Python as Guido Intended

Mike Meyer mwm at mired.org
Tue Nov 29 12:40:03 EST 2005


Antoon Pardon <apardon at forel.vub.ac.be> writes:
>> You see, you can make languages more powerful by *removing* things
>> from it.
> You cast this in way to general terms. The logic conclusion
> from this statements is that the most powerfull language
> is the empty language.

The only way you reach that conclusion is if you read the statement as
saying that removing things *always* makes a langauge more
powerful. That's not what I said, and that's as false as the belief
that adding things always makes a language more powerful.

>> Wrong. There are some thing which there should *not* be a way to do.
>> For instance, there should not be a way to produce a segmentation
>> fault - which means certain features common to other languages will
>> never be added.
> Then C-extentions shouldn't be allowed.

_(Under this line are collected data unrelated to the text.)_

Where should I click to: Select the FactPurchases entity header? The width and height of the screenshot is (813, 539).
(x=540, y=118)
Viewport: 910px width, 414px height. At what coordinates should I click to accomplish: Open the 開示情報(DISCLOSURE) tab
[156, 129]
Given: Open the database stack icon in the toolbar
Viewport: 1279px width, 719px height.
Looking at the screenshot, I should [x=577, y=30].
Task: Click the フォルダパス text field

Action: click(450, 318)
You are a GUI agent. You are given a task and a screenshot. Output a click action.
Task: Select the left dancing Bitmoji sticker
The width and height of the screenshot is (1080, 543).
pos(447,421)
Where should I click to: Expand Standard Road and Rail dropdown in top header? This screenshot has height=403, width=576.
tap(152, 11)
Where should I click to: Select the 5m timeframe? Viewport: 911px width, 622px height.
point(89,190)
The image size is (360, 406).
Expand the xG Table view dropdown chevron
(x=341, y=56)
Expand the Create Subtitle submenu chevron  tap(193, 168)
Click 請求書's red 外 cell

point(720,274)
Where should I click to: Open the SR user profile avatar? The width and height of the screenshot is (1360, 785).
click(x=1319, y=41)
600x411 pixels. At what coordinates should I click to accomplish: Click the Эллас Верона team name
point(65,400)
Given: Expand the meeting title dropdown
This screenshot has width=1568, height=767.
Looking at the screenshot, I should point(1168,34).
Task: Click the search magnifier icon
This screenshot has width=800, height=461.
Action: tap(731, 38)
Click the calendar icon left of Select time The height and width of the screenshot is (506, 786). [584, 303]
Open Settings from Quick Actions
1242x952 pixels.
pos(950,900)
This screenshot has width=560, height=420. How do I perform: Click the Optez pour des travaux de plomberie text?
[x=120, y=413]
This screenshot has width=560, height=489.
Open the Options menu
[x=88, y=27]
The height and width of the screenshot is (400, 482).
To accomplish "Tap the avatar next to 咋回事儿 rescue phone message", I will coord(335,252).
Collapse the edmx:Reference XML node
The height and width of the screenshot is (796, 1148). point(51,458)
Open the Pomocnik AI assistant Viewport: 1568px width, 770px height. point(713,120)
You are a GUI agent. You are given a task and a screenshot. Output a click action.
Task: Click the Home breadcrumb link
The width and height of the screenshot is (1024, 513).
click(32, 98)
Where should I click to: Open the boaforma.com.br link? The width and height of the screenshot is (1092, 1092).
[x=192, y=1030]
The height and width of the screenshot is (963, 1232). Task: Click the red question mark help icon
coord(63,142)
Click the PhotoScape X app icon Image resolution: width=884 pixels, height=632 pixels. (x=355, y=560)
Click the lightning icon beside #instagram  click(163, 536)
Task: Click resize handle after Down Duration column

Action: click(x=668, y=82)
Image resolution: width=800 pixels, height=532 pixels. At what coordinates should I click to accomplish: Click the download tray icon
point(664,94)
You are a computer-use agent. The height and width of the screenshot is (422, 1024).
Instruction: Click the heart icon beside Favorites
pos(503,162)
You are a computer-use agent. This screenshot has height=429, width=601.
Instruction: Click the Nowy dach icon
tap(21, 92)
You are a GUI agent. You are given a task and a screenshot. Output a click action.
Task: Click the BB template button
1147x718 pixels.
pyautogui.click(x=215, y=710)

C-extensions aren't part of Python.

>> We don't talk much about how you produce buffer
>> overfows in Python, but people have asked for that as well. Adding
>> ways to write hard-to-read code is frowned upon. And so on.
> Do you mean people have asked for the possibility that a buffer
> overflow would overwrite other variables?

Buffer overflows don't have to overwrite variables. They just asked
how you create buffer overflows in Python.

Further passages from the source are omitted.